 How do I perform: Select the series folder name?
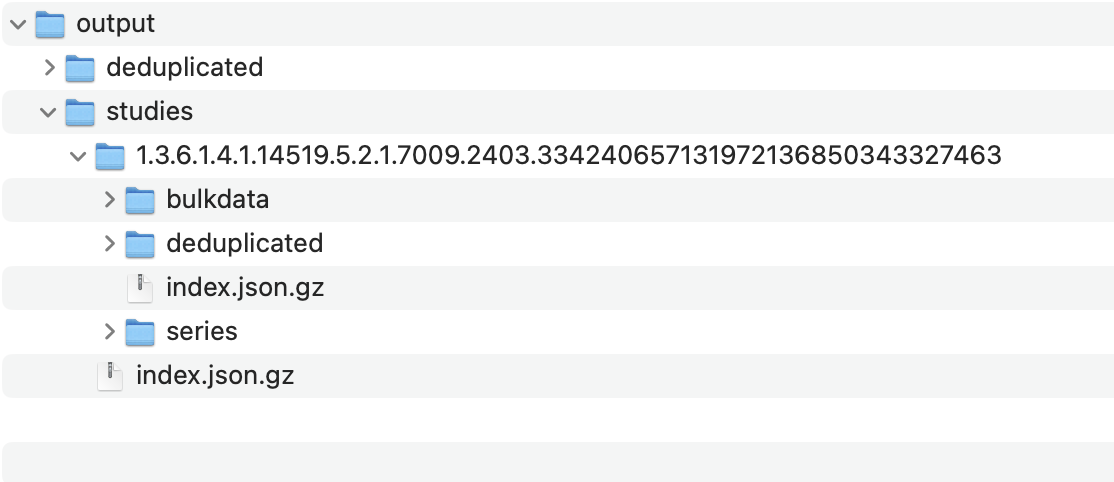pos(201,331)
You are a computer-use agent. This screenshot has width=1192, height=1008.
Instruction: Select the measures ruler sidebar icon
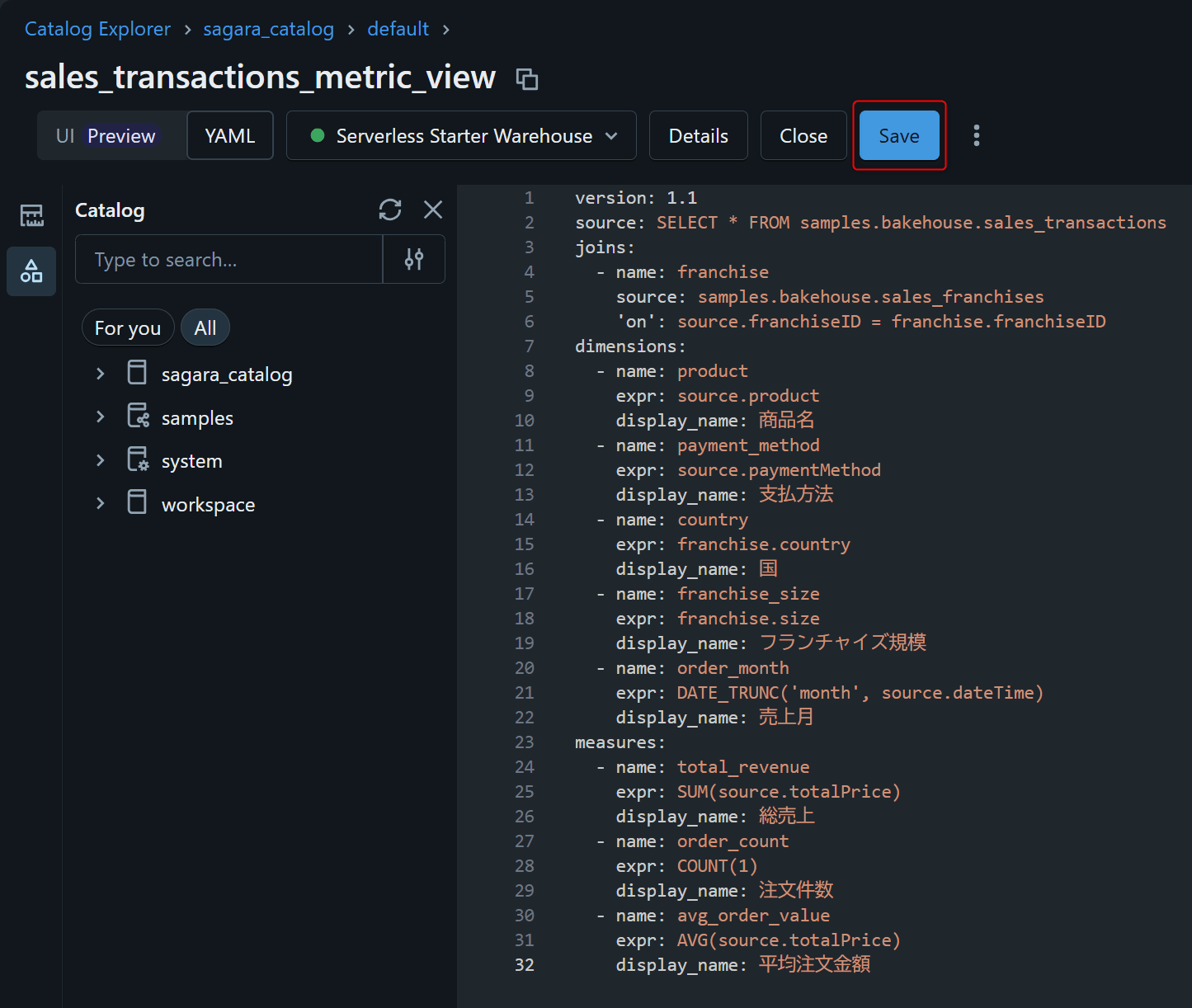[x=31, y=215]
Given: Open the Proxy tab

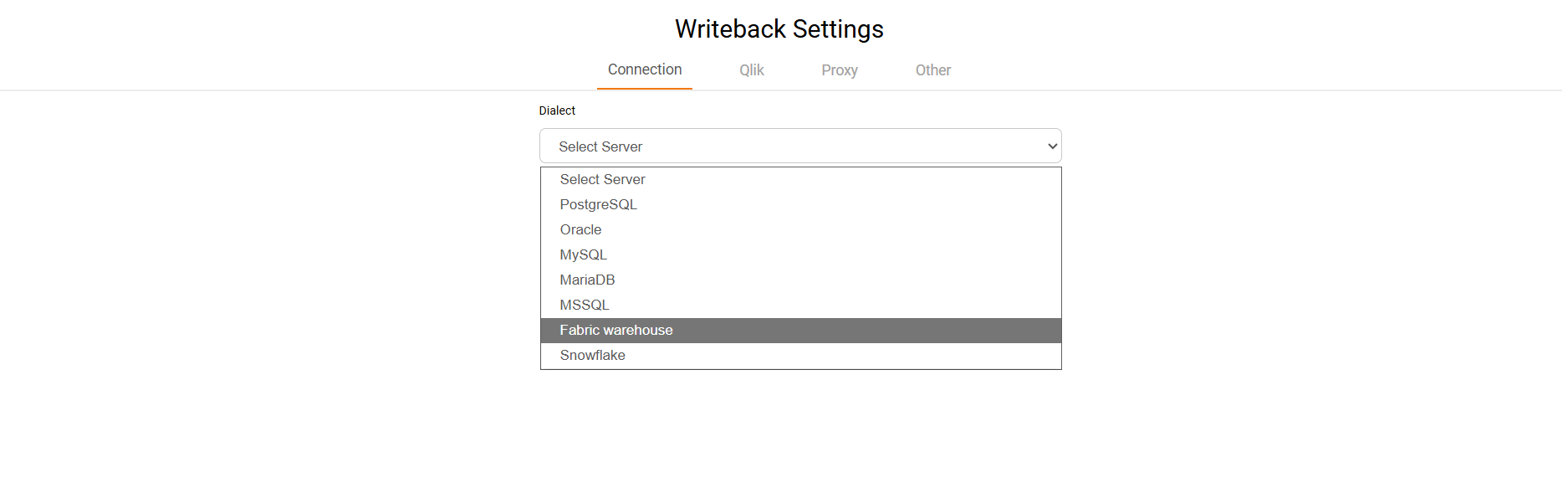Looking at the screenshot, I should click(839, 70).
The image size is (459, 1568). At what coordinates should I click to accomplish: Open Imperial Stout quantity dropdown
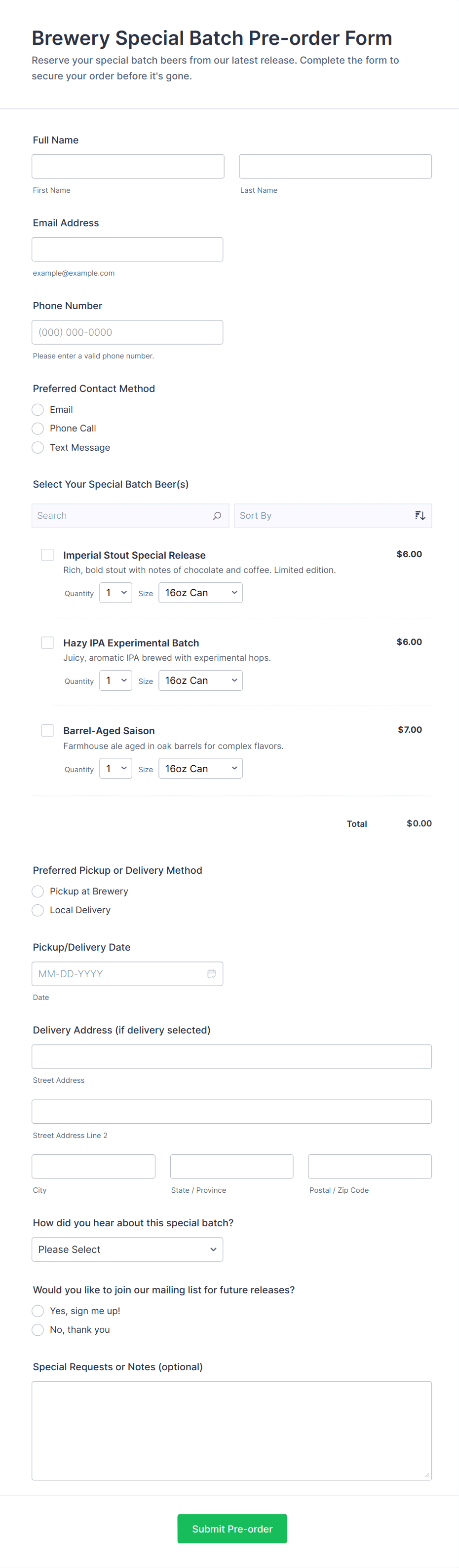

####################

* _What is required_:
Repeat the records above word for word, keeping no pictures in the copy.

* _Answer for this exercise_:
 How do I perform: Select the series folder name?
pos(201,331)
You are a computer-use agent. This screenshot has width=1192, height=1008.
Instruction: Select the measures ruler sidebar icon
[x=31, y=215]
Given: Open the Proxy tab

Looking at the screenshot, I should click(839, 70).
The image size is (459, 1568). At what coordinates should I click to accomplish: Open Imperial Stout quantity dropdown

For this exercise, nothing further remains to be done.